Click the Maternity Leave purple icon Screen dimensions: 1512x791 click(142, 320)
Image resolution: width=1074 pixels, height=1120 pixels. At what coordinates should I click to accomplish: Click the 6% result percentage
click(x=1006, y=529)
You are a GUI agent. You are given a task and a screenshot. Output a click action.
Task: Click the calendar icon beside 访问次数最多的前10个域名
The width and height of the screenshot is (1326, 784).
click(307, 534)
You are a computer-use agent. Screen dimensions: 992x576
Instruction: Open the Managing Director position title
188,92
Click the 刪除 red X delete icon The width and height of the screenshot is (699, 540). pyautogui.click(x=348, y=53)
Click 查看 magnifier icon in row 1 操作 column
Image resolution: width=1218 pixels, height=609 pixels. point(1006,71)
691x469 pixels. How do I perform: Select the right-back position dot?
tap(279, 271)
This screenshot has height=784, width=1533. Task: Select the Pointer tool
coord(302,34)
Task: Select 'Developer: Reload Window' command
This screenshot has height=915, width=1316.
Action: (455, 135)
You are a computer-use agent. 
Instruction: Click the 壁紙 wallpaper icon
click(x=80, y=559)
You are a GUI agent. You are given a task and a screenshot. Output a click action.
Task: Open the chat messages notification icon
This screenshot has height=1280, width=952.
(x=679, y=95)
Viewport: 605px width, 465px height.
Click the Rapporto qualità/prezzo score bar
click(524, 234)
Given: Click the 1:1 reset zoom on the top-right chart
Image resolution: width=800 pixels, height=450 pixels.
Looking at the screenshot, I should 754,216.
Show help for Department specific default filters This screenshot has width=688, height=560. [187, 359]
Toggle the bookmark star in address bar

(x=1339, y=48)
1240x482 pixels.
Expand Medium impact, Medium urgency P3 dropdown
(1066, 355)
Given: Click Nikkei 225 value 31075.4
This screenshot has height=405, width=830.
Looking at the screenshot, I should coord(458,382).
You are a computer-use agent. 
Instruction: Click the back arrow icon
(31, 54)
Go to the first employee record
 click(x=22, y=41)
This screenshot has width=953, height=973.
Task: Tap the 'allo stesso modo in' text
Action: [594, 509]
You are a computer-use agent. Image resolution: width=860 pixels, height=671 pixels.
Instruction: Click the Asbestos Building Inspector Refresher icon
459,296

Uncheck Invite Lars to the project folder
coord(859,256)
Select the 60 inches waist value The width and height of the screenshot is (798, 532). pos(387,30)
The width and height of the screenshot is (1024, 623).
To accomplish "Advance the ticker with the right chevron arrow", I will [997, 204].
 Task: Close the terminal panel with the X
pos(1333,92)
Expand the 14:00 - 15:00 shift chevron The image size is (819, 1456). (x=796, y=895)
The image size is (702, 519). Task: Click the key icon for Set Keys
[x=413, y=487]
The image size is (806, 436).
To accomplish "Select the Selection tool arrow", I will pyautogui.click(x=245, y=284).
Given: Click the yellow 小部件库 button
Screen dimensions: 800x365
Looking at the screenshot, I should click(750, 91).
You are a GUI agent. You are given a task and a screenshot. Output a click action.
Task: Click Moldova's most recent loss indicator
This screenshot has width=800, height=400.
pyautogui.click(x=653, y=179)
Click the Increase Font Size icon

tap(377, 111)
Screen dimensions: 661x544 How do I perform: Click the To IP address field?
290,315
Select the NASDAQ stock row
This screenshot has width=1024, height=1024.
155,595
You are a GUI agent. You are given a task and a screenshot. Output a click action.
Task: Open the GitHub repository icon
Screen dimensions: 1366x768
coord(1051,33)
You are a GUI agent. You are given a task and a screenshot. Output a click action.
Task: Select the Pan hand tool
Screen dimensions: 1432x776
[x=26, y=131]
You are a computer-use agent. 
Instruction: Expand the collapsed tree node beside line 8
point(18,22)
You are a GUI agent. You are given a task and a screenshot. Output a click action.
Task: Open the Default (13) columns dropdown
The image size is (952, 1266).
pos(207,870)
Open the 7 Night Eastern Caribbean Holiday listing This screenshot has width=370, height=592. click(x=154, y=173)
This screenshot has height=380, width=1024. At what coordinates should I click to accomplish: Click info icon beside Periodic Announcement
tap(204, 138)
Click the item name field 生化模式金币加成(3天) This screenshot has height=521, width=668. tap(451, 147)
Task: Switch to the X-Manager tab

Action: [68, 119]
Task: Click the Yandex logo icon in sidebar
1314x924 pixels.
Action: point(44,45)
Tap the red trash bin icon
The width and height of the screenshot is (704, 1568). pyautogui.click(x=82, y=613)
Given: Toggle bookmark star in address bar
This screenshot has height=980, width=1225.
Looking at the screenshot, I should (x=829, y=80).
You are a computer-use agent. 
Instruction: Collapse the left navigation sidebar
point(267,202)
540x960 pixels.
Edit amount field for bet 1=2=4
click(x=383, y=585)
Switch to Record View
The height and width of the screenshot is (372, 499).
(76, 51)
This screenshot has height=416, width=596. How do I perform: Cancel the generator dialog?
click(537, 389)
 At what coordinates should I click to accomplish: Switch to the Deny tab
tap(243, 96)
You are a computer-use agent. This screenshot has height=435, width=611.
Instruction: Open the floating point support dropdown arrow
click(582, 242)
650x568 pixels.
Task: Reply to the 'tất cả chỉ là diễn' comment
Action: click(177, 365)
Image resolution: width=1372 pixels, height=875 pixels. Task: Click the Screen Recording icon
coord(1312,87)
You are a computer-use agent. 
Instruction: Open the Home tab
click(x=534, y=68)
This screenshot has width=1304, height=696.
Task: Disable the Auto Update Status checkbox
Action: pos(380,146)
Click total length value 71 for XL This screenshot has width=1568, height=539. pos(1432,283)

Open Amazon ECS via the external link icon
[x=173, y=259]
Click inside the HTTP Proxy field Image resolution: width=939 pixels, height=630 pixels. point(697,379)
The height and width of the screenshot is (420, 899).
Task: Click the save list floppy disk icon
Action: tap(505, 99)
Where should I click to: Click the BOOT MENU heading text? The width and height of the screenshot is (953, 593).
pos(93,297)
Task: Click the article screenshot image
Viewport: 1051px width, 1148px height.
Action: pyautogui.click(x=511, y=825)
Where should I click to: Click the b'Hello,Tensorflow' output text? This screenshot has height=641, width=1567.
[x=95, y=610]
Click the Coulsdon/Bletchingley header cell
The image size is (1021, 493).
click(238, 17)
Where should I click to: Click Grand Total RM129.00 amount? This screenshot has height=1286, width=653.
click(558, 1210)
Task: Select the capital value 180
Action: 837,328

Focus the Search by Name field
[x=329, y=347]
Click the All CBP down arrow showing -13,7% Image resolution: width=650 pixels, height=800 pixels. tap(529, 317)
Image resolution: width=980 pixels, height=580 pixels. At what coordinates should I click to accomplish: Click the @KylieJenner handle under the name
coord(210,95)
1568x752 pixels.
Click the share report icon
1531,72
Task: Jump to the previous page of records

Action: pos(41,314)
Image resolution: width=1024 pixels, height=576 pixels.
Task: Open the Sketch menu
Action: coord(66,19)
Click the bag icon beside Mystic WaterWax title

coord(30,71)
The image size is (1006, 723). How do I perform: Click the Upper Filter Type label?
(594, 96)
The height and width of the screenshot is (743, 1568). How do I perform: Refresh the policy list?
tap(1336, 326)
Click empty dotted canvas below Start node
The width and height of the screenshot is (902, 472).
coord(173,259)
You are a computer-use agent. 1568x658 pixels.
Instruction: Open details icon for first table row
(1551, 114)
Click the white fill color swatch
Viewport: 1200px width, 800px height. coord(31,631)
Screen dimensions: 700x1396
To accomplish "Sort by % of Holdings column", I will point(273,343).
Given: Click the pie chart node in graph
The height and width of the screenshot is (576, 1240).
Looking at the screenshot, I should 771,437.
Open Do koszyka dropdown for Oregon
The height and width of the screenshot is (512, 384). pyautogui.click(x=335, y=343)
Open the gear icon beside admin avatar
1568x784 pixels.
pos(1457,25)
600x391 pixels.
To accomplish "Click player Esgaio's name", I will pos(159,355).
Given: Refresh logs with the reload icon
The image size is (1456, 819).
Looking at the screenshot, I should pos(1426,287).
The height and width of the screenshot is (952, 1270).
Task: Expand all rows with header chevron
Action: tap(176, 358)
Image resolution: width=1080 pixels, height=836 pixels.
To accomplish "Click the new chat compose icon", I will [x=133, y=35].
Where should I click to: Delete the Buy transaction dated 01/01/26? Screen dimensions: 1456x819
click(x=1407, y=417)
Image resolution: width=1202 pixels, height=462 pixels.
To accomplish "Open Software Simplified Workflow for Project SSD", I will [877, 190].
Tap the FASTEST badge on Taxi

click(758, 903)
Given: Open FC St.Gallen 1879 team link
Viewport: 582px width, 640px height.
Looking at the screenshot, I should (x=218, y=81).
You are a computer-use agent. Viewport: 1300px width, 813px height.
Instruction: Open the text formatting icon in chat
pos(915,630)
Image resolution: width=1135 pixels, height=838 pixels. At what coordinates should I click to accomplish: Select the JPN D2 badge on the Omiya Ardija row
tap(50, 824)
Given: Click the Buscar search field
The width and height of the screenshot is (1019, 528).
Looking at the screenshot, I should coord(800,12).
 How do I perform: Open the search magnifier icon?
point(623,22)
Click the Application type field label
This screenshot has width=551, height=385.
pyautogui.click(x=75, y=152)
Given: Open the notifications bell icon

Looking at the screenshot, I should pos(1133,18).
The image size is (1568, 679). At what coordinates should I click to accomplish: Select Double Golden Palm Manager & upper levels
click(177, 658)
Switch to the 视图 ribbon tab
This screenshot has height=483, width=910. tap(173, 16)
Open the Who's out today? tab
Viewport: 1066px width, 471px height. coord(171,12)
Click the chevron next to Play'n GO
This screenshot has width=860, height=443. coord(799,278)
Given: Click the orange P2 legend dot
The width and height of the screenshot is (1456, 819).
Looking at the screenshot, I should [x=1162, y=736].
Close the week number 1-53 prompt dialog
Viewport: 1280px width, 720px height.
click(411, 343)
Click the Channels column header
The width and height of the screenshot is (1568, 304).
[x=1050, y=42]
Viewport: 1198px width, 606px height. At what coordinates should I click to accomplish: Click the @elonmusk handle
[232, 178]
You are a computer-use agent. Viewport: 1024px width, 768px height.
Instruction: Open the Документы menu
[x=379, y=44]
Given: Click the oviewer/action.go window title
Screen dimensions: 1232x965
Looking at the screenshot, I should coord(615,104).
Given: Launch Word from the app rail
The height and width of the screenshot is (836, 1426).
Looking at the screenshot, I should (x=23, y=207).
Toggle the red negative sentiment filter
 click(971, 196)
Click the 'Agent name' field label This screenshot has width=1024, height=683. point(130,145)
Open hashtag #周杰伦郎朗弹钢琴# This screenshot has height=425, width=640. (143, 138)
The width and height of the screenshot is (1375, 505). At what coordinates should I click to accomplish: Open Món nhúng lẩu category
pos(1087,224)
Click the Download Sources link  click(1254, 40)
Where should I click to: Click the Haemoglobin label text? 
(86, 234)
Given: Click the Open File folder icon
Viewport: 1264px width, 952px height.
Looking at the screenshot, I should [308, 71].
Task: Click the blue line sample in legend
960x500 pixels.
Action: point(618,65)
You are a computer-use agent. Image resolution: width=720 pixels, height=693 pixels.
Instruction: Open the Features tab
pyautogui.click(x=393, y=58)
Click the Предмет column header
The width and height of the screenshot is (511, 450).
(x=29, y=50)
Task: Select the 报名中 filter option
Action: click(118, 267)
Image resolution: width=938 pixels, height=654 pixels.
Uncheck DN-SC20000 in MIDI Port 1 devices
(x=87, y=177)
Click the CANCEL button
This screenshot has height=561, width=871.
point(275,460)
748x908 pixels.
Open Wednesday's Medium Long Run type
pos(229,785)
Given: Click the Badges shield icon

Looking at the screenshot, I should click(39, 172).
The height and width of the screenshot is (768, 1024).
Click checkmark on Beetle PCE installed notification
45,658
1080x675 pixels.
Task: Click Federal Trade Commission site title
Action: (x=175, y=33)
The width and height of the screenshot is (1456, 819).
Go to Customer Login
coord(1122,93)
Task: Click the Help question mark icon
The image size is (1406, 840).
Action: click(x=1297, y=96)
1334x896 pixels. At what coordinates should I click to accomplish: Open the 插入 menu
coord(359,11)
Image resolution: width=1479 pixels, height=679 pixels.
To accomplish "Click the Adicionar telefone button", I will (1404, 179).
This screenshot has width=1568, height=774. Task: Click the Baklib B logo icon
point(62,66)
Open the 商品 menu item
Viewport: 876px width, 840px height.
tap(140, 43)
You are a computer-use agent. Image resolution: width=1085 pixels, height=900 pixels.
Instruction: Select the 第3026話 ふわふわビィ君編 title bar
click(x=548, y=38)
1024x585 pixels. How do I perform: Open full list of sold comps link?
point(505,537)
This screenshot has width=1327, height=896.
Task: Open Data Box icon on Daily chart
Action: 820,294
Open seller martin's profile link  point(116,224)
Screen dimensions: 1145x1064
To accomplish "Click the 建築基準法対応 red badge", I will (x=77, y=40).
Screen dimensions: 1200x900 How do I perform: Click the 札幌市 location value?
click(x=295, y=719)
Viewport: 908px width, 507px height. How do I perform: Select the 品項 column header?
________________
__Directions for this task__.
In the listing above, rewrite the lines from the one with "Given: Click the oviewer/action.go" up to and including the one with "Action: click(118, 267)", changing "Features" to "Settings" and leaving everything else as it is.

__Answer to this problem__.
Given: Click the oviewer/action.go window title
Screen dimensions: 1232x965
Looking at the screenshot, I should coord(615,104).
Given: Launch Word from the app rail
The height and width of the screenshot is (836, 1426).
Looking at the screenshot, I should (x=23, y=207).
Toggle the red negative sentiment filter
 click(971, 196)
Click the 'Agent name' field label This screenshot has width=1024, height=683. point(130,145)
Open hashtag #周杰伦郎朗弹钢琴# This screenshot has height=425, width=640. (143, 138)
The width and height of the screenshot is (1375, 505). At what coordinates should I click to accomplish: Open Món nhúng lẩu category
pos(1087,224)
Click the Download Sources link  click(1254, 40)
Where should I click to: Click the Haemoglobin label text? 
(86, 234)
Given: Click the Open File folder icon
Viewport: 1264px width, 952px height.
Looking at the screenshot, I should [308, 71].
Task: Click the blue line sample in legend
960x500 pixels.
Action: point(618,65)
You are a computer-use agent. Image resolution: width=720 pixels, height=693 pixels.
Instruction: Open the Settings tab
pyautogui.click(x=393, y=58)
Click the Предмет column header
The width and height of the screenshot is (511, 450).
(x=29, y=50)
Task: Select the 报名中 filter option
Action: click(118, 267)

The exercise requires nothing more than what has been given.